Поэт вернулся в Москву 20 сентября и остановился в гостинице «Англия». Первый визит он наносит Гончаровым, застав их за утренним чаем. Сидевшее за столом семейство услышало сначала стук в передней; затем в примыкавшую к ней столовую влетела галоша, предупредившая появление самого Пушкина. Первым делом он справился о Наталье Николаевне, которой не было за завтраком. За нею послали, но она не решилась выйти без разрешения матери, которая еще спала. Доложили Наталье Ивановне, и та приняла Пушкина, не вставая с постели.
Именно в письме к ней Пушкин позднее передаст впечатление от этого приема в доме Гончаровых: «Сколько мук ожидало меня по возвращении! Ваше молчание, ваша холодность, та рассеянность и то безразличие, с каким приняла меня м-ль Натали… У меня не хватило мужества объясниться — я уехал в Петербург в полном отчаянии. Я чувствовал, что сыграл очень смешную роль, первый раз в жизни я был робок, а робость в человеке моих лет никак не может понравиться молодой девушке в возрасте вашей дочери».

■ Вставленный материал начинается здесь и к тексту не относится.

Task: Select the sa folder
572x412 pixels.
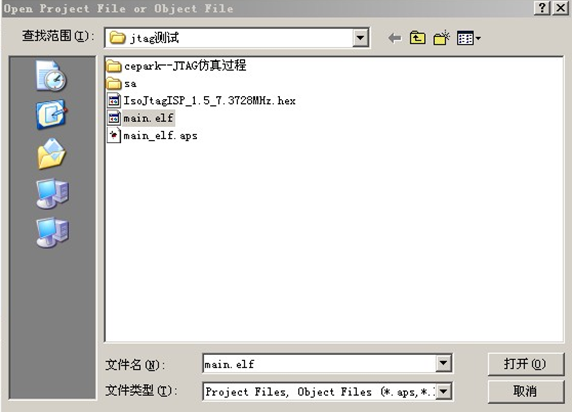Action: 122,84
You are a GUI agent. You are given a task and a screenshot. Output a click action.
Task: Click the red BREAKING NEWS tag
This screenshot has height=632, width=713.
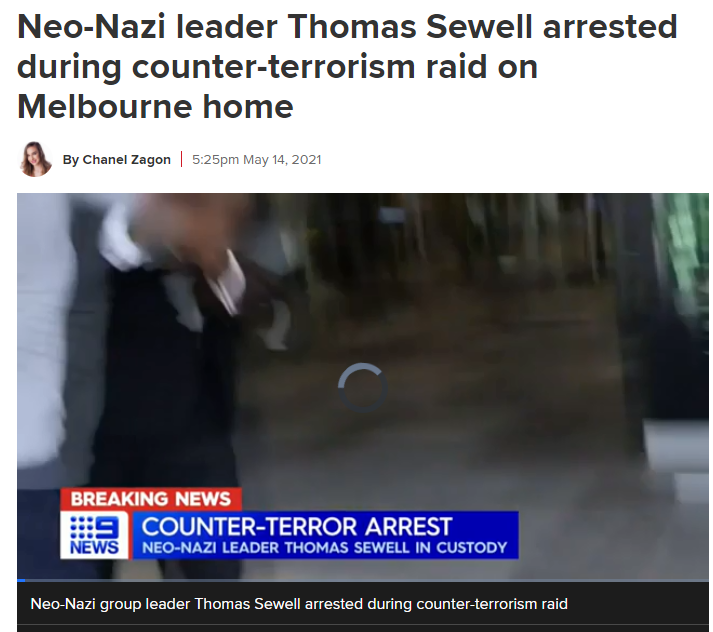(151, 499)
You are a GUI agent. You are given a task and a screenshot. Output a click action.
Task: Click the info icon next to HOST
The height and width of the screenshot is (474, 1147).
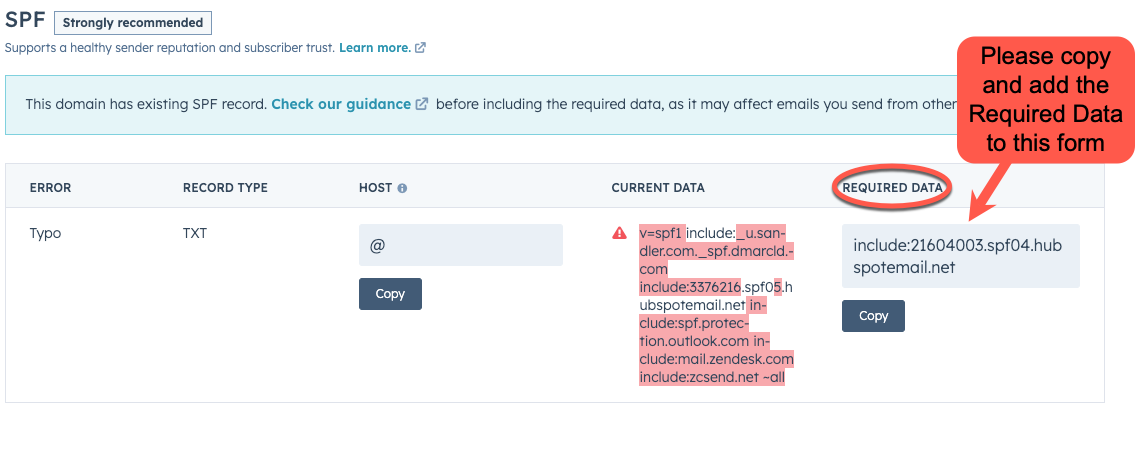click(x=402, y=188)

Как Пушкин понял, до Натальи Ивановны дошли новые сплетни о нем. Ей могли попасться на глаза некоторые его стихи — вроде тех, что были напечатаны в альманахе М. А. Бестужева-Рюмина «Северная звезда» в июле 1829 года, когда сам Пушкин был на Кавказе, и среди них стихотворение «Она мила, скажу меж нами». Появление его в период пушкинского сватовства к Наталье Гончаровой было нежелательно. В сентябре, по возвращении с Кавказа, Пушкин набрасывает заметку в жанре «письма в редакцию», начав ее словами: «Возвратясь из путешествия, узнал я, что г. Бестужев, пользуясь
В «Северных цветах на 1829 год» с ведома Пушкина О. М. Сомов в «Обзоре российской словесности за 1828 год» рассуждает о стихотворениях, «которые написаны были в молодости поэтами, впоследствии прекрасно загладившими сии грехи литературные», и «которые, может быть, с умыслом были утаены». В частности, он приводит в пример «Фавна и Пастушку» — «стихотворение, от которого поэт наш сам отказывается, и поручил нам засвидетельствовать сие перед публикой. <…> Выпускать в свет ранние, недозрелые попытки живых писателей против их желания — непростительно».

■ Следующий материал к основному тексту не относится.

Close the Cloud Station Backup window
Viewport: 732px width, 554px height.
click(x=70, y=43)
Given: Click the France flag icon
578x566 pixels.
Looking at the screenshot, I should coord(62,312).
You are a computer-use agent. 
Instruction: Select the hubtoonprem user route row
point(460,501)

Решив и вовсе отказаться от авторства «Фавна и Пастушки», Пушкин в статье «Опровержение на критики» (1830) пишет: «В альм<анахе>, изданном г-ном Федоровым, между найденными бог знает где стихами моими, напечатана Идиллия, писанная слогом переписчика стихов г-на П<анае>ва». На самом деле авторство Пушкина в данном случае не вызывает сомнений.

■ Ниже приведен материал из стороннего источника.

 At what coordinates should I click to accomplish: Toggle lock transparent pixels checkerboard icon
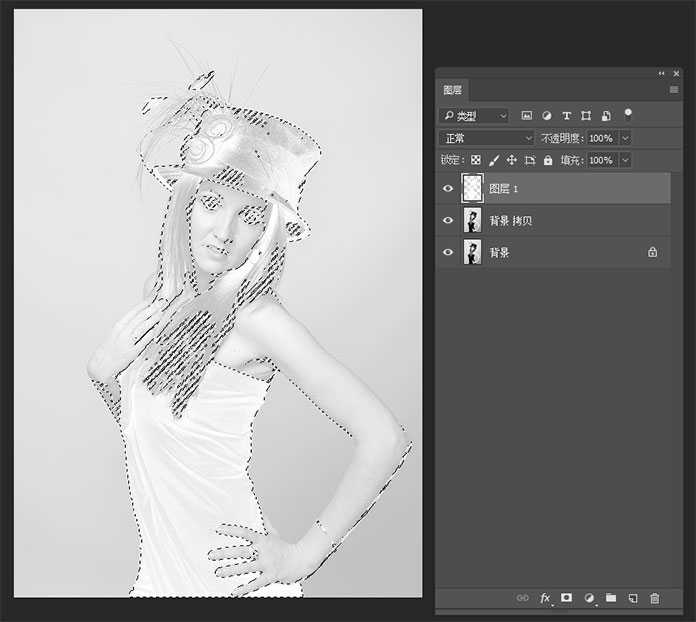point(476,160)
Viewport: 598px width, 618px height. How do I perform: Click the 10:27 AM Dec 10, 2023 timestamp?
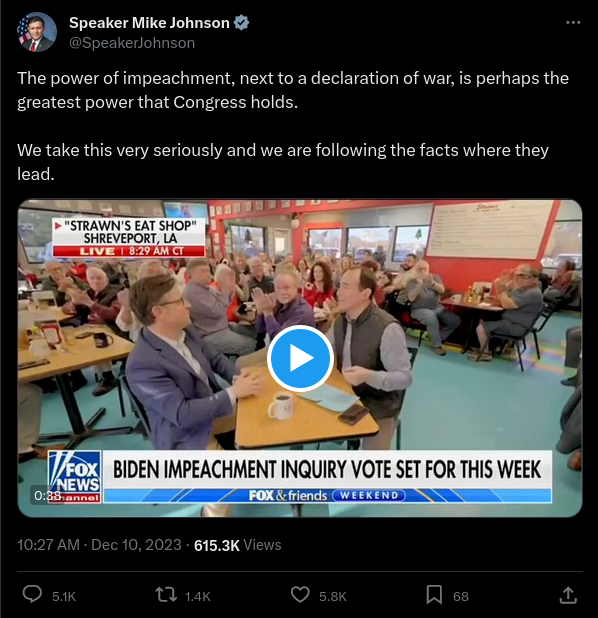tap(99, 545)
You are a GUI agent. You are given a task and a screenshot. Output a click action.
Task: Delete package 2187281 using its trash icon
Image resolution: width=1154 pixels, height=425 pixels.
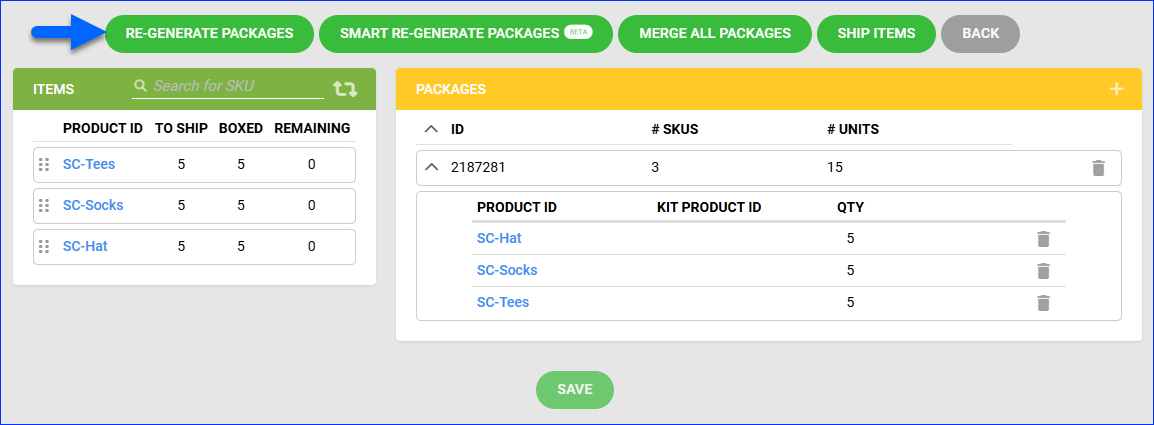tap(1098, 168)

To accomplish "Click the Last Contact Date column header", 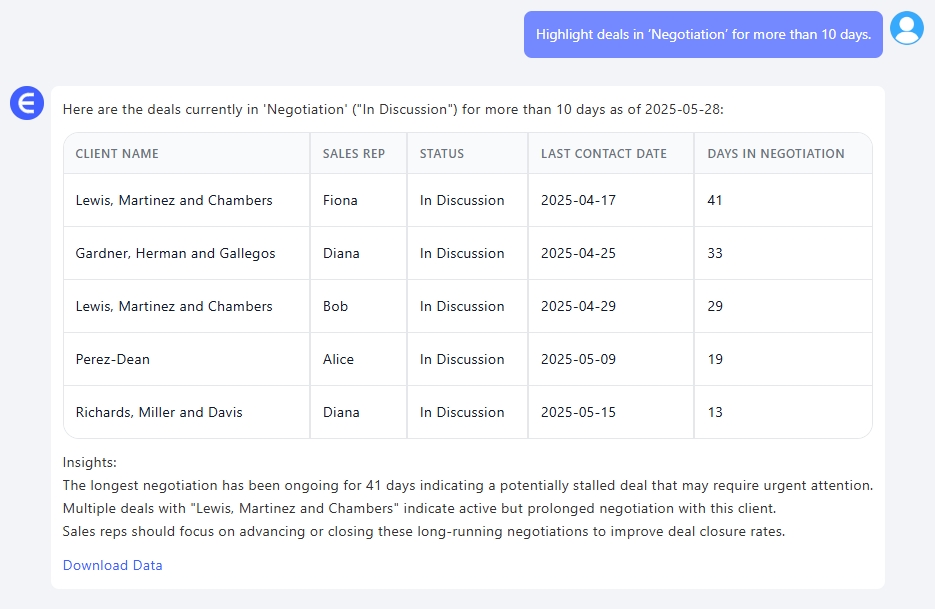I will [603, 154].
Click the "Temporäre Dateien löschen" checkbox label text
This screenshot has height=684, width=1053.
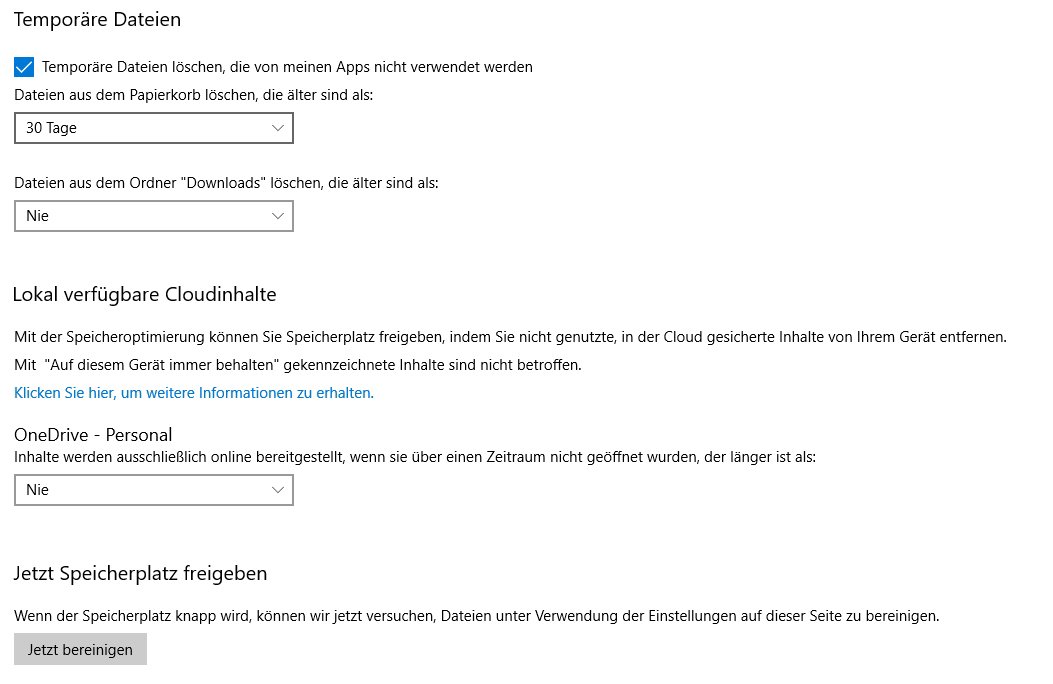point(287,67)
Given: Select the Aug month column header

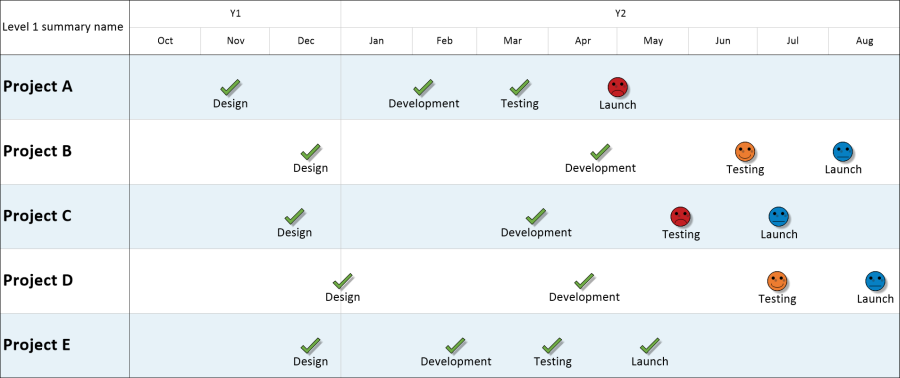Looking at the screenshot, I should (864, 41).
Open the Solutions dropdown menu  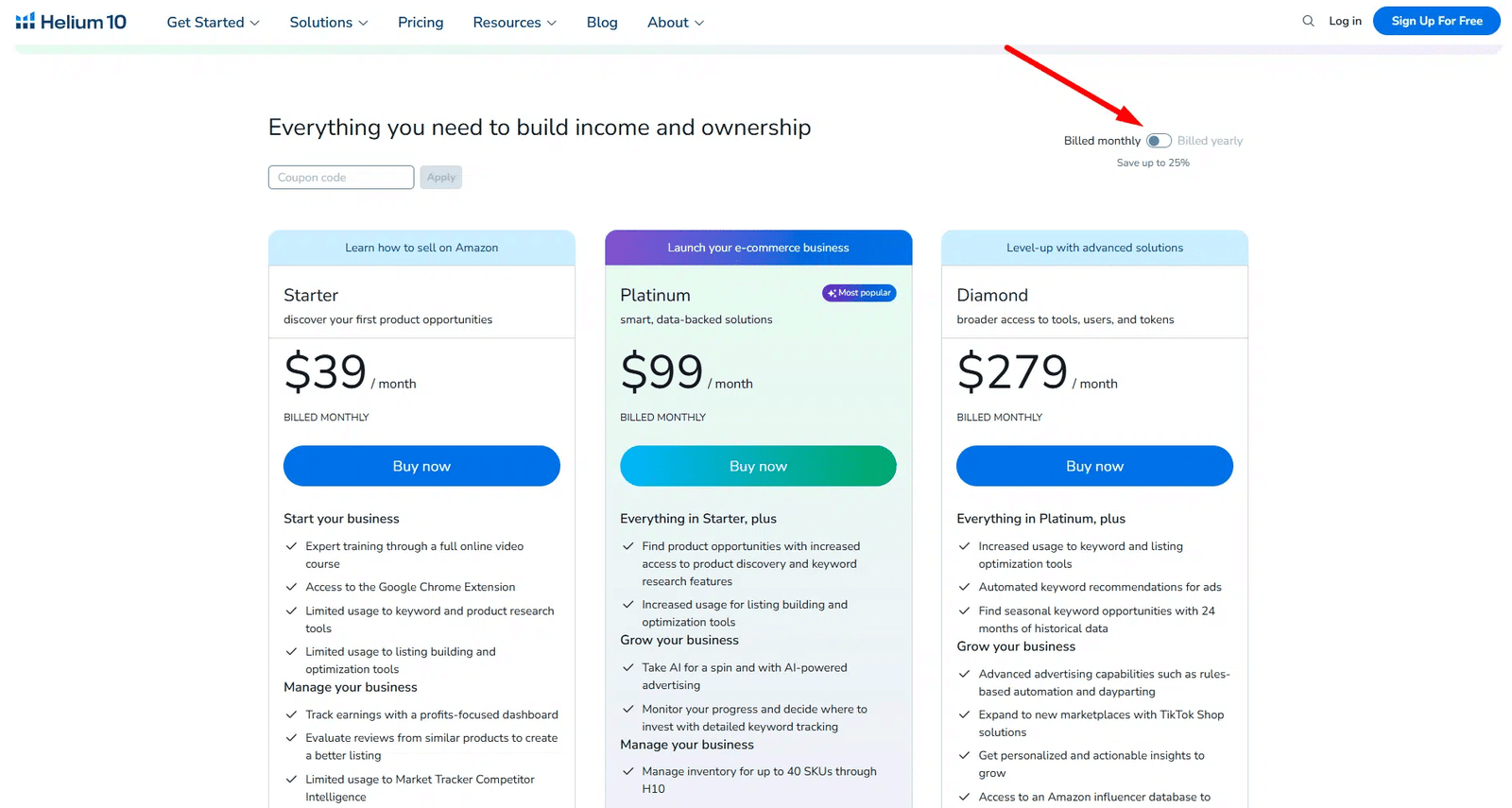coord(329,23)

Как вешний ветерочек, Летит она в лесочек, Он гонится за ней — И трепетная Лила Все тайны обнажила Младой красы своей; И нежна грудь открылась Лобзаньям ветерка, И стройная нога Невольно обнажилась. Порхая над травой. Пастушка робко дышит, К реке летя стрелой. Бег Фавна за собой Все ближе, ближе слышит. Отчаянья полна, Уж чувствует она Огонь его дыханья…Отречение Пушкина от пропущенного бдительной цензурой «Фавна и Пастушки», эротизм которого навеян «Картинами» и «Превращениями Венеры» Э. Д. Парни, объясняется опасением реакции со стороны Натальи Ивановны. Теми же соображениями, но уже скорее в адрес самой Натали Гончаровой, руководствовался Пушкин в отношении стихотворений, опубликованных Бестужевым-Рюминым, и прежде всего того из них, что воспевало глаза Олениной. Лучшее тому доказательство — появление на листе с текстом заметки портрета Натальи Николаевны. Природа пушкинских рисунков, перекликающихся с текстами, которые они сопровождают, проявилась в данном случае самым наглядным образом. Следует заметить, что в первый раз Пушкин отказывается от «Фавна и Пастушки» после того, как его холодно приняла Наталья Ивановна. Во второй раз он обращается к той же теме, вновь отказываясь от «Фавна и Пастушки» и вспоминая публикацию Бестужева-Рюмина, после нового охлаждения отношений с будущей тещей после возвращения из Арзрума.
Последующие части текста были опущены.